The U.S. Treasury and IRS today released for publication in the Federal Register two notices of corrections to final regulations (T.D. 9891), released in January 2020, that concern transfers of appreciated property by U.S. persons to partnerships with foreign partners related to the transferor.
The final regulations were published in the Federal Register in January 2020. Read TaxNewsFlash
One correction [PDF 296 KB] to the final regulations corrects an example that appears in the preamble to the final regulations.
In the final regulations, Treasury and the IRS had altered the attribution of rules of section 267(b) to provide that section 267(c)(3) would not apply in determining whether a person is treated as a related person to a partner in a partnership. Section 267(c)(3) provides that in determining the ownership of stock under the related-party rules of section 267(b), an individual owning any stock in a corporation is considered as owning the stock owned, directly or indirectly, by or for the individual partner.
In the original fact pattern described in the preamble to the final section 721(c) regulations, a foreign individual owned 4% of a partnership (UTP) that owned 100% of the stock of a domestic corporation (UST). UST contributed section 721(c) property to a newly formed partnership (LTP) with an unrelated domestic partner, in exchange for a 90% interest. If section 267(c)(3) applied, the foreign individual would constructively own 100% of the stock of UST and, thus, would be related to UST. The example implied that the foreign individual could be considered indirect partner of LTP through its ownership in UST, a corporation.
Today’s release corrects the example and provides that foreign individual owns an interest in LTP through a middle-tier partnership (MTP), not UST. Thus, foreign individual would be considered an indirect partner in LTP.
In applying the modification to section 267(c)(3) to either fact pattern, the foreign individual would only have an ownership interest of 4% in UST—and thus would not be considered “related” to UST. The correction makes clear a person cannot be considered an indirect partner as a result of its that ownership through a corporation.
The second correction [PDF 285 KB] reflects that Treasury and the IRS have extended application of relief from certain reporting requirements under the final regulations.
The final regulations require reporting of gain deferral contributions and annual reporting requirements with respect to section 721(c) property to which the gain deferral method applies.
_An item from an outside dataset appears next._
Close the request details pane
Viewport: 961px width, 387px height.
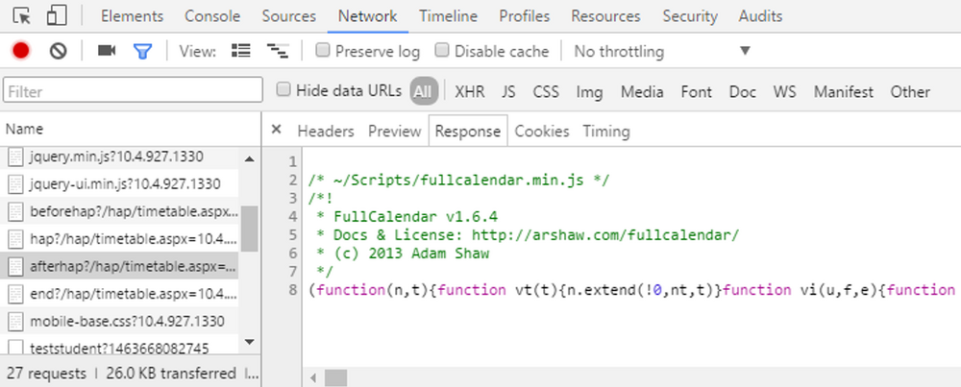pos(277,130)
The correction extends relief from the reporting requirements for tax returns filed before July 17, 2020 (originally, for tax returns filed before March 17, 2020).
Specifically, the final regulations include reporting requirements for statements to be attached to returns. New schedules added to Form 8865, Return of U.S. Persons With Respect to Certain Foreign Partnerships, are intended to facilitate compliance with these reporting requirements. The IRS also issued new Form 8838-P, Consent To Extend the Time To Assess Tax Pursuant to the Gain Deferral Method (Section 721(c)). The purpose of these changes was to include the information that previously was reported on the statements. Relief from these requirements is now made available for tax returns filed before July 17, 2020.
With this correction, the IRS and Treasury have taken a taxpayer-friendly approach and will allow partnerships that file their returns before July 17, 2020, to apply the reporting requirements from the proposed regulations. If a return is filed after July 17, 2020, then the new forms and schedules that have been updated for section 721(c)-related disclosures will be required to be used.